I did a little research before writing this post and I immediately noticed a theme. In BDSM, it seems we’ve each got a few dozen titles to choose from. Sometimes those labels are helpful, but, I often find them to be nothing more than a launching point if not a total hindrance. Each title conjures up such wildly different fantasies for each person, so, for this post, I’ve decided to approach this subject from a different perspective. I’m going to let you peek into my mind and I’m going to explain how I assess each person I see and how that informs how I play with them.

Everything in sexuality starts in the brain and I believe this is magnified in BDSM and kink. I’ll illustrate it this way; we all start our BDSM journey in an escape room. The room symbolizes our identity in relation to others. We each know what is expected of us in the real world and how we are perceived. At some point it’s only natural to want an escape, a departure from our real life identity even if it’s only temporary.

In the same way that we love to binge watch a good show when we get off work, play a video game, watch sports or take a trip somewhere new. The escape from our identity begins in a fantasy, indulging in a new type of porn, being surprisingly into someone or something you’ve never considered before or having new fantasies that involve you taking on an unusual role. This is how the escape begins for all of us and my job is watch to and learn the different routes it takes.

When I meet new subbies, ultimately, I want to know what their intention is. Beyond identifying as a submissive, a princess, a slave or whatever - I want to know what is motivating them, why they have chosen that label. I glean this from the forms I get people to fill out prior to sessions, from asking them questions and from playing with them in person. Once I know a person’s motivation, I can start determining my role in relation to theirs. Sometimes it aligns, sometimes it doesn’t.

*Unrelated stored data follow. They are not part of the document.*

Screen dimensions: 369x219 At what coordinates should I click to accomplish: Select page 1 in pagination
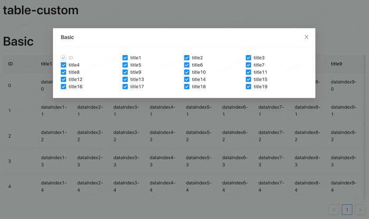(x=347, y=210)
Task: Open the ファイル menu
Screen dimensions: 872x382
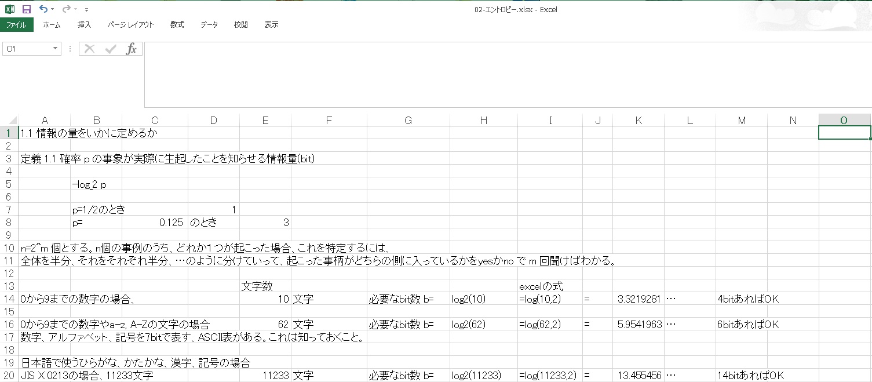Action: (x=16, y=25)

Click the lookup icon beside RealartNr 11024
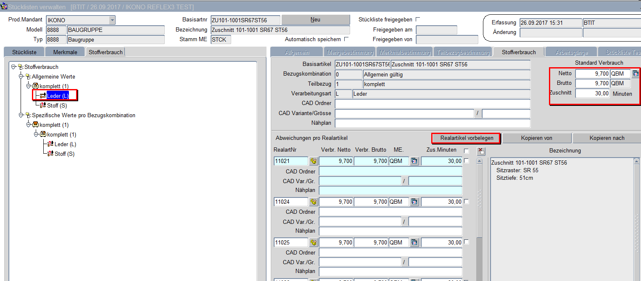click(314, 202)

You guys know I don’t like copy kittens and I certainly don’t want to be one so, I try to give credit where credit is due and I try to be as original as I can in my work. Instead of copy and pasting the usual submissive monikers and posting them here, I’ll just link to the well written posts I’ve found that have already done a great job detailing this subject:

“18 Types of Submissives” by Bad Girl’s Bible

“10 Different Types of Submission” by Loving BDSM

“BDSM Submissives: 16 Types of Subs” by Jamie at KinkLovers.com

“8 Types of Submission in BDSM” by Anoeses.com

Now I’ll build off the basics that they’ve outlined. Here’s the main types of submissives that have titles in the BDSM community: brat, service sub, princess, bottom, masochist, smart ass masochist (SAM), model sub, slave, pet, domestic discipline bottom, finsub, rope bunny, competitive sub, submissive in training, forced submission, little, internet submissive, cuck, domestic servitude sub, pain slut, sissy and switch.

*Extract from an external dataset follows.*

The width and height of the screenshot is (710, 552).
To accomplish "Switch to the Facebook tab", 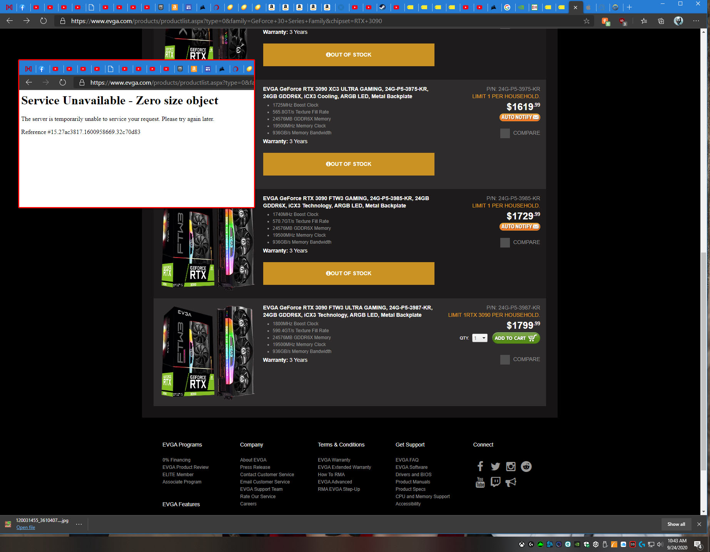I will 23,7.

If you’re new to BDSM, definitely research those terms, take a peek at those websites listed above and do some googling of your own. You can also check out my BDSM for Beginners page which has more useful links listed. That information will certainly provide a good foundation of understanding basic BDSM terms, how you identify and what you’re looking for. Like I said previously, I’d like to look at those titles, expand upon them and fit them into my own view. I’d like to explore these identities more in terms of motivation versus presentation.

The Lone Wolf

Fantasizing about power exchange is a lot easier than actually acting it out in real life. It’s also a lot safer. Lone wolf submissives are people who have rich imaginations and fantasies they revisit and build upon often over years and decades of their lives. They don’t necessarily need or want actual interaction or collaboration from others, their inner world is rich and they enjoy the control they hold there, even if it’s, paradoxically, about them giving up control. For them, this is a perfect form of escape.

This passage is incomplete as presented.